* _Text_
Is Watching Anime a Waste of Time?

If you’re a Christian who enjoys watching anime—especially if you’ve discovered several series that keep your eyes glued to the screen until their final episodes—you’ve probably found yourself asking: Is watching anime a waste of time? Or does it add enough value to my life to make it worthwhile?

Is Watching Anime a Waste of Time?

Perhaps the biggest red flag that you may be spending too much time with something—anime or otherwise—is that it becomes the priority in your life. In Jesus’s words, “No one can serve two masters.” (Matthew 6:24) In context, this verse is talking about the love of money, but I think this wisdom is applicable to most anything this side of heaven, including anime. Back in the 1400s, the word “priority” was used in the singular to emphasize an object of sole greatest importance. It wasn’t until the 1900s that the plural form, “priorities,” became widely used—perhaps to reflect modern society’s irrational view that a multitude of things could be simultaneously seated on the throne of “most important.” Viewing the evolution of the word through Christ’s teachings, it’s plain to see that though we try to bend reality to our will, the fact remains: “No one can serve two masters.” The throne is only big enough for one, and we should ensure that only Someone truly worthy is seated upon it.

Here are some helpful tips for deciding whether anime is
the priority in your life:

  • Your focus and centering for the day is on anime.
  • You find yourself working your schedule solely around watching anime.
  • Your thoughts are constantly fixated on anime, to the point where you are unable to focus on other things.
  • You have physical, emotional, or mental withdrawals—or become irritable and moody—if you skip anime for a day.
  • You find your actions, speech, attitude, and outlook being negatively influenced by the anime you’re watching.

If you’re experiencing any of these symptoms, then now might be a good time to reevaluate the reason why you’re watching anime in the first place. However, just because anime currently has an unbalanced focus in your life doesn’t mean you need to drop it entirely. Let’s look at some ways that anime, given a different role and emphasis, can actually enrich your life.

Is Anime Adding Value to my Life?

Being a fan of anime myself, I obviously believe there’s value to be taken from watching it. The key to whether or not my time spent watching anime is truly worthwhile is mainly determined by my mindset, goal, and what I choose to do with the experience itself.

* _Data for analysis_
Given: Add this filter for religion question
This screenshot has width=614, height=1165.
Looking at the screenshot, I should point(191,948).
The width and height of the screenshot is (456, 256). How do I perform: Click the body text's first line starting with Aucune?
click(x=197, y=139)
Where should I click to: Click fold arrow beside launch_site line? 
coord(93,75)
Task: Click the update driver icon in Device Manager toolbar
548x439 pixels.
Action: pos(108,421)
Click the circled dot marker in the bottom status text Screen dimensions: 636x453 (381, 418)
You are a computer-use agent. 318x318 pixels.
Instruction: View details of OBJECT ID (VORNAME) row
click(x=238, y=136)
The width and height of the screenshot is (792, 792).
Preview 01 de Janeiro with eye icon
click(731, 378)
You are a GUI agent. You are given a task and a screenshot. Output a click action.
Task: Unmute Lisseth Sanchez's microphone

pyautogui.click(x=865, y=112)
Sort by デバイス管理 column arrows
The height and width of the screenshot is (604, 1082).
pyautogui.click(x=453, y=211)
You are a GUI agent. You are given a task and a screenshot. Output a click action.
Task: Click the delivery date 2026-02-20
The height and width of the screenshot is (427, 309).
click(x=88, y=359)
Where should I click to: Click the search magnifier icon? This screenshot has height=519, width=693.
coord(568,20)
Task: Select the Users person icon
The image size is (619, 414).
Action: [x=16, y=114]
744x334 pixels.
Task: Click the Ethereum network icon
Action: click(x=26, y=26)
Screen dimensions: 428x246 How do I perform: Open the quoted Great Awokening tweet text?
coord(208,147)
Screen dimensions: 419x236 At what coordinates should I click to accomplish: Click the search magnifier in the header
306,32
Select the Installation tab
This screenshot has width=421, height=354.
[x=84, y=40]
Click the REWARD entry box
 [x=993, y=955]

* _Tasks to perform_
1. Translate this sentence from the text on watching anime into Spanish: "The throne is only big enough for one, and we should ensure that only Someone truly worthy is seated upon it."
2. Reproduce the passage of the text on watching anime from "If you’re experiencing" up to and including "the experience itself.".

* _Task-by-task outputs_
1. El trono solo tiene espacio para uno, y debemos asegurarnos de que solo Alguien verdaderamente digno esté sentado en él.

2.
If you’re experiencing any of these symptoms, then now might be a good time to reevaluate the reason why you’re watching anime in the first place. However, just because anime currently has an unbalanced focus in your life doesn’t mean you need to drop it entirely. Let’s look at some ways that anime, given a different role and emphasis, can actually enrich your life.

Is Anime Adding Value to my Life?

Being a fan of anime myself, I obviously believe there’s value to be taken from watching it. The key to whether or not my time spent watching anime is truly worthwhile is mainly determined by my mindset, goal, and what I choose to do with the experience itself.